POJ 3253 Fence Repair（優先隊列構造哈夫曼樹）

原題

Fence Repair

Time Limit:2000MS Memory Limit:65536KB 64bit IO Format:%I64d & %I64u

Description

Farmer John wants to repair a small length of the fence around the pasture. He measures the fence and finds that he needs N (1 ≤ N ≤ 20,000) planks of wood, each having some integer length Li (1 ≤ Li ≤ 50,000) units. He then purchases a single long board just long enough to saw into the N planks (i.e., whose length is the sum of the lengths Li). FJ is ignoring the "kerf", the extra length lost to sawdust when a sawcut is made; you should ignore it, too.

FJ sadly realizes that he doesn't own a saw with which to cut the wood, so he mosies over to Farmer Don's Farm with this long board and politely asks if he may borrow a saw.

Farmer Don, a closet capitalist, doesn't lend FJ a saw but instead offers to charge Farmer John for each of the N-1 cuts in the plank. The charge to cut a piece of wood is exactly equal to its length. Cutting a plank of length 21 costs 21 cents.

→ 任务要求
请从上面 Fence Repair 题目描述的最后一句之后接着往下写。

→ 数据
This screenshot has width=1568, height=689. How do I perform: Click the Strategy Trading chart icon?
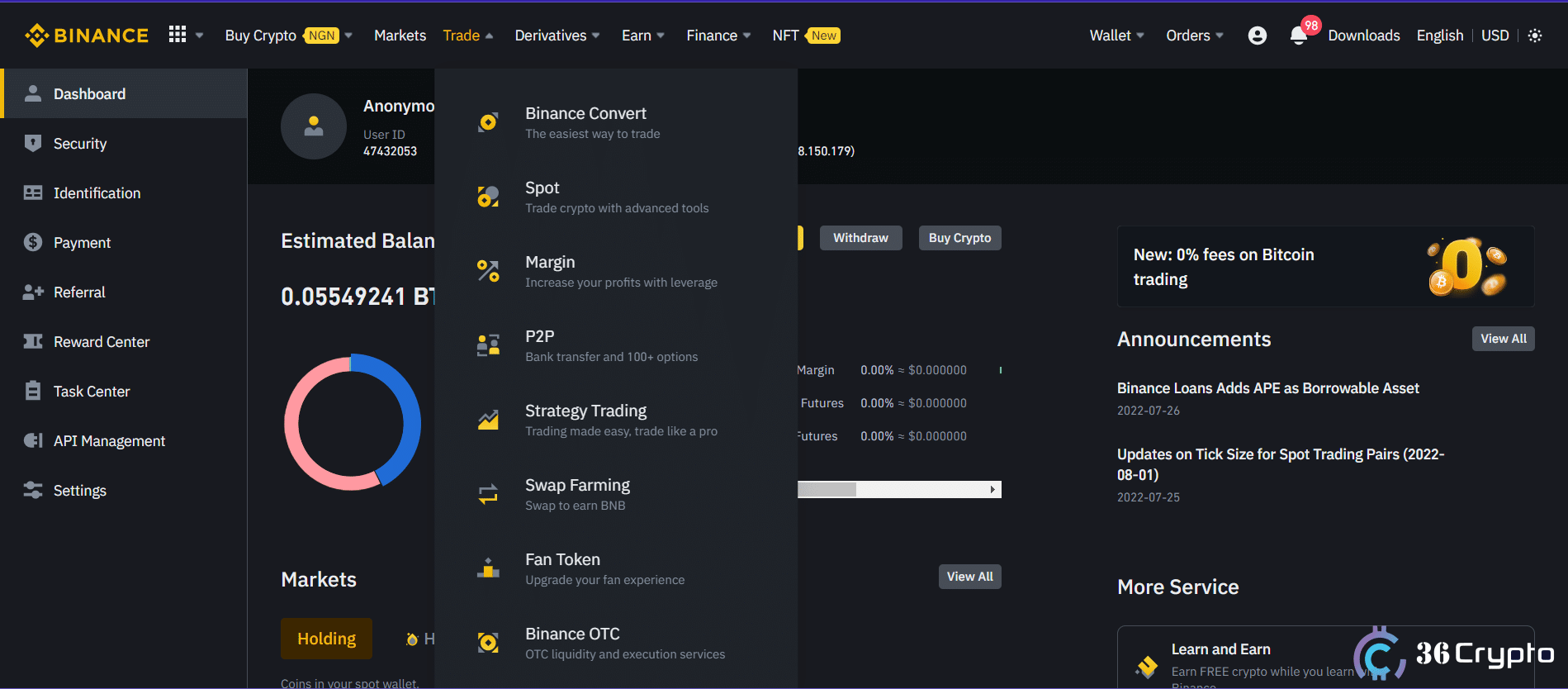[488, 420]
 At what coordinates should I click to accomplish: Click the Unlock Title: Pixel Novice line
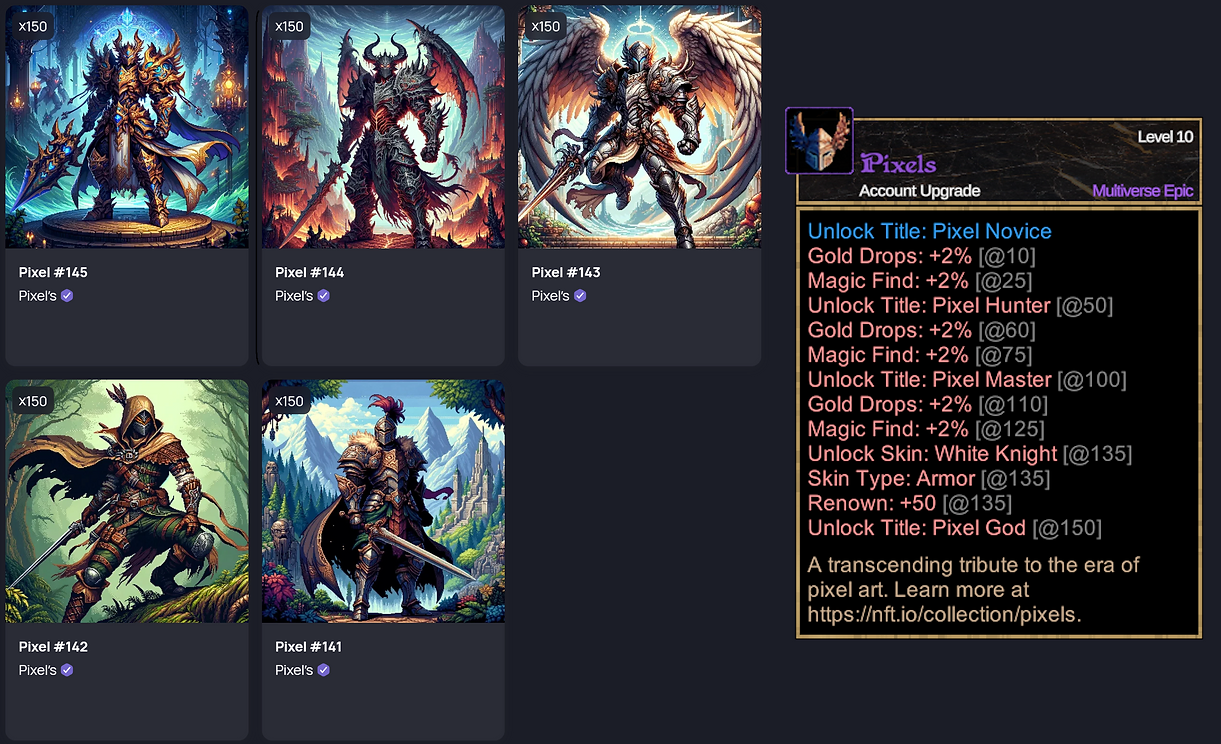click(x=930, y=231)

→ 练习作答
Farmer Don then lets Farmer John decide the order and locations to cut the plank. Help Farmer John determine the minimum amount of money he can spend to create the N planks. FJ knows that he can cut the board in various different orders which will result in different charges since the resulting intermediate planks are of different lengths.

Input

Line 1: One integer N, the number of planks
Lines 2.. N+1: Each line contains a single integer describing the length of a needed plank
Output
Line 1: One integer: the minimum amount of money he must spend to make N-1 cuts

Sample Input

3
8
5
8

Sample Output

34

Hint

He wants to cut a board of length 21 into pieces of lengths 8, 5, and 8.
The original board measures 8+5+8=21. The first cut will cost 21, and should be used to cut the board into pieces measuring 13 and 8. The second cut will cost 13, and should be used to cut the 13 into 8 and 5. This would cost 21+13=34. If the 21 was cut into 16 and 5 instead, the second cut would cost 16 for a total of 37 (which is more than 34).

題意

割木板，割木板的長度就是花的錢。比如你要8 8 5 的木板，最簡單的方式是把21的木板割成13，8，花費21，再把13割成5，8，花費13，共計34，當然也可以先割成16，5的木板，花費21，再把16割兩個8，花費16，總計37，現在就是問你花費最少的情況。

涉及知識及算法

爲了保證花費最少，那就要每割一次，使下一次被割的木板長度儘可能小，這樣就轉換爲了哈夫曼樹問題。代碼的精彩之處在於利用優先隊列特性來構造哈夫曼樹。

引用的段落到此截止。